▸ **Aim**: Give the data from the line with "Click the rank-up arrow showing 6" up to and including the line with "Looking at the" as a numbered list, leaving out blank lines.

▸ **Data provided**:
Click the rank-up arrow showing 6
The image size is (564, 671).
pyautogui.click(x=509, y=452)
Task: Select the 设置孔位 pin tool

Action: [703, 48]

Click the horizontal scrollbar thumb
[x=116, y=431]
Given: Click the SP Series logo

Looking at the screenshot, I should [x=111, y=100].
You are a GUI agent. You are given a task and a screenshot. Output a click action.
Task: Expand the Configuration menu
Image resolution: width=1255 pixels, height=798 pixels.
---
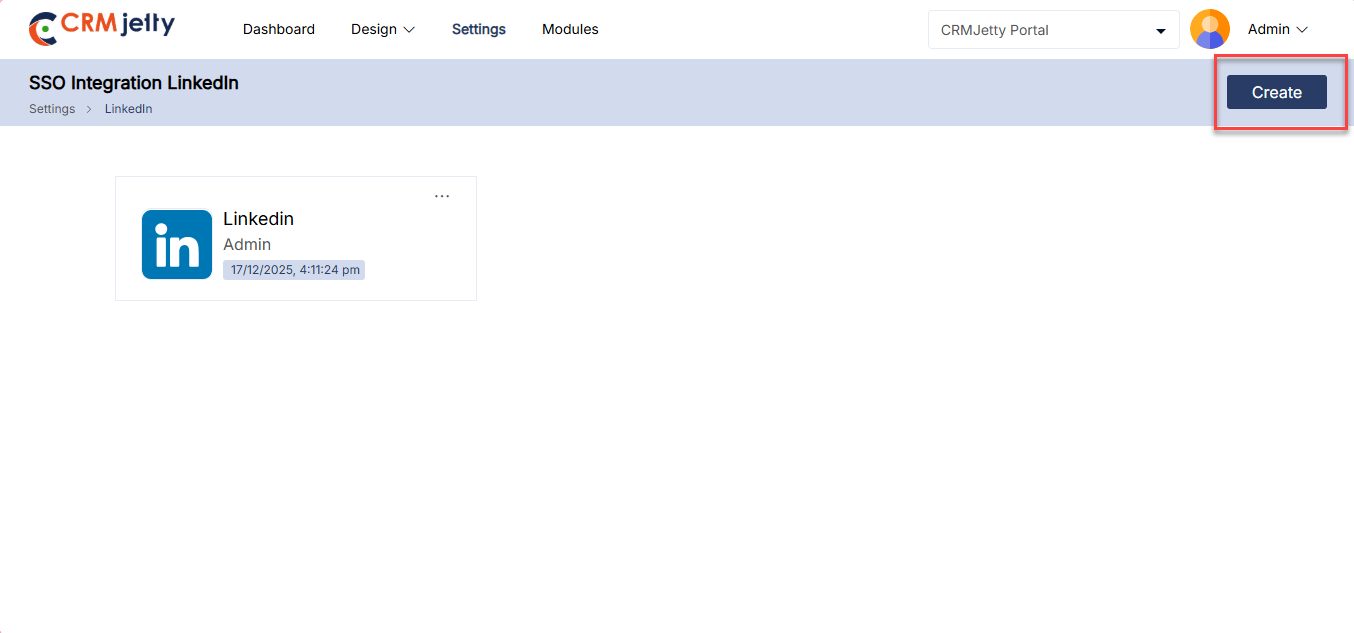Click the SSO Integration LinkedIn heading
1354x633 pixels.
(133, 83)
--
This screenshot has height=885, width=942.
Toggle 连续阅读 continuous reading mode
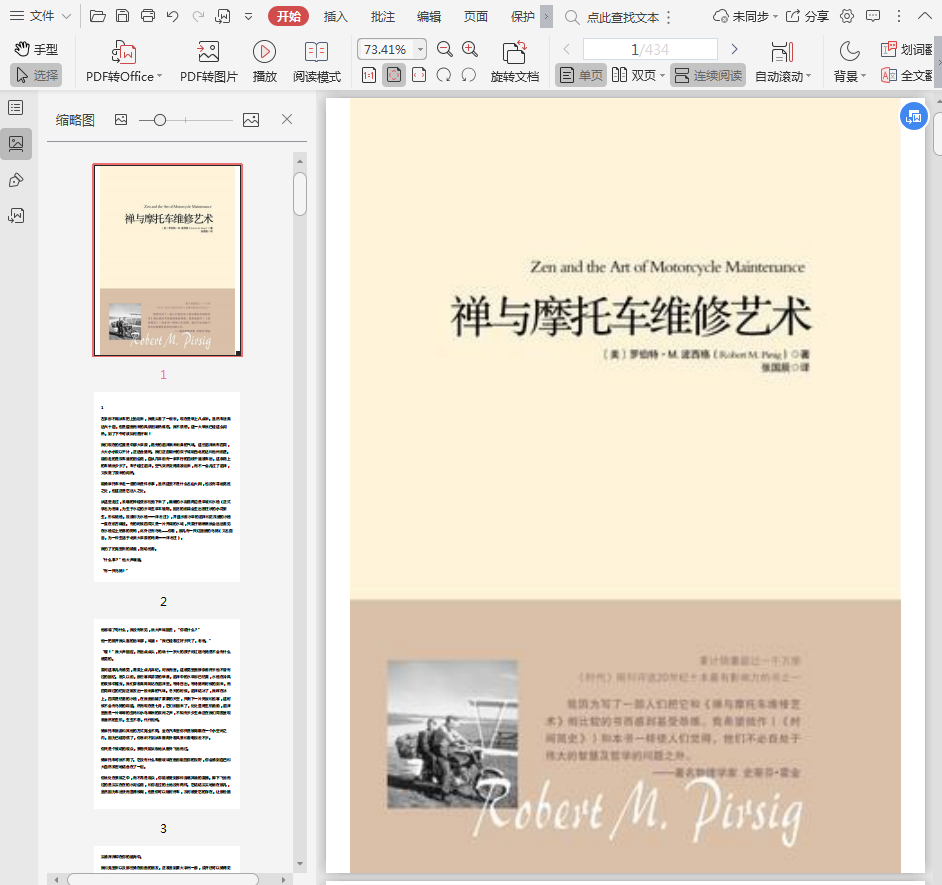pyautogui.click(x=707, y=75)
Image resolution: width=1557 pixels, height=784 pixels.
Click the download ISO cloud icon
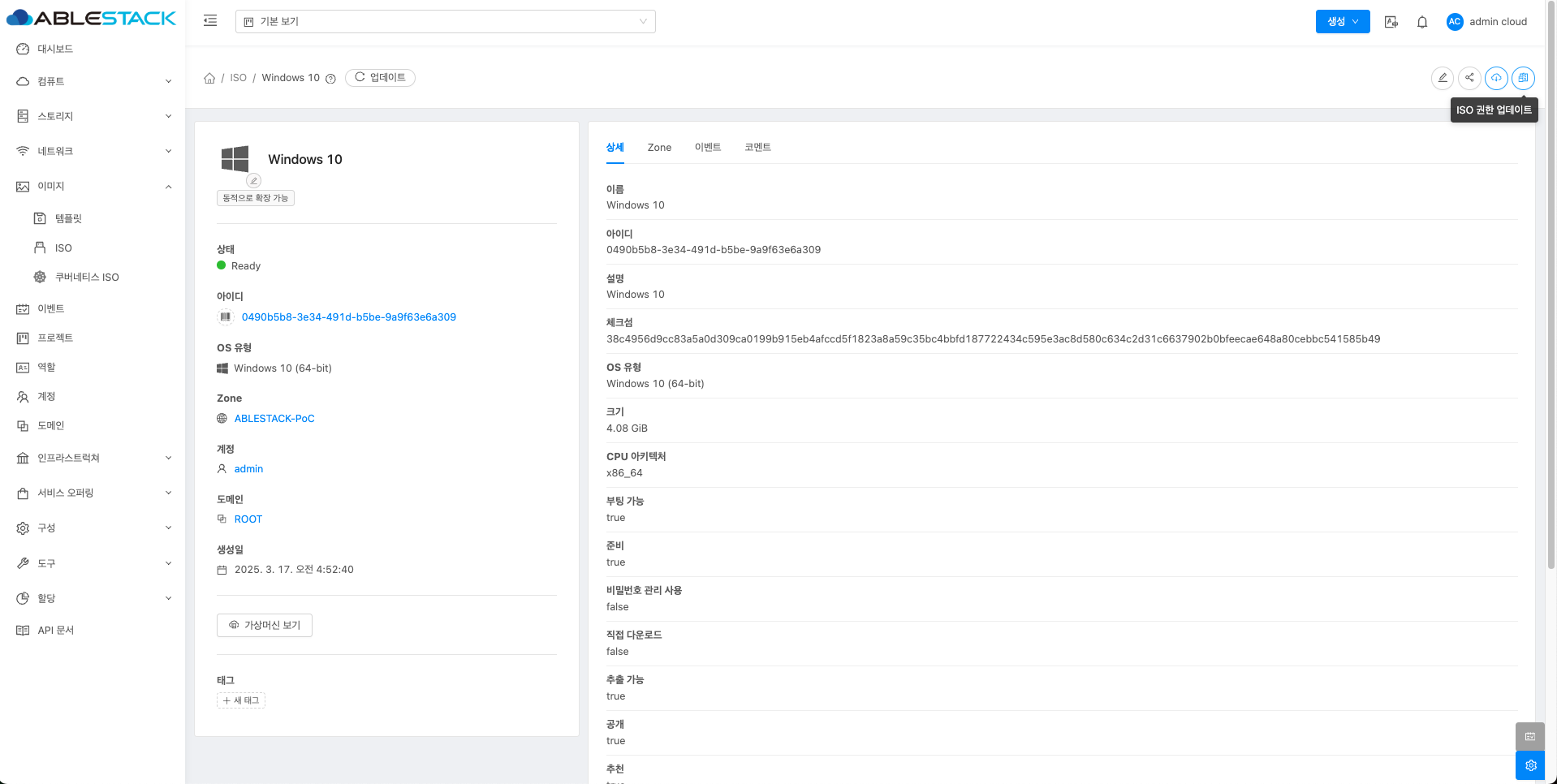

▸ **The solution**:
1. Click the rank-up arrow showing 6
2. The image size is (564, 671).
3. pyautogui.click(x=509, y=452)
4. Task: Select the 设置孔位 pin tool
5. Action: [703, 48]
6. Click the horizontal scrollbar thumb
7. [x=116, y=431]
8. Given: Click the SP Series logo
9. Looking at the screenshot, I should [x=111, y=100].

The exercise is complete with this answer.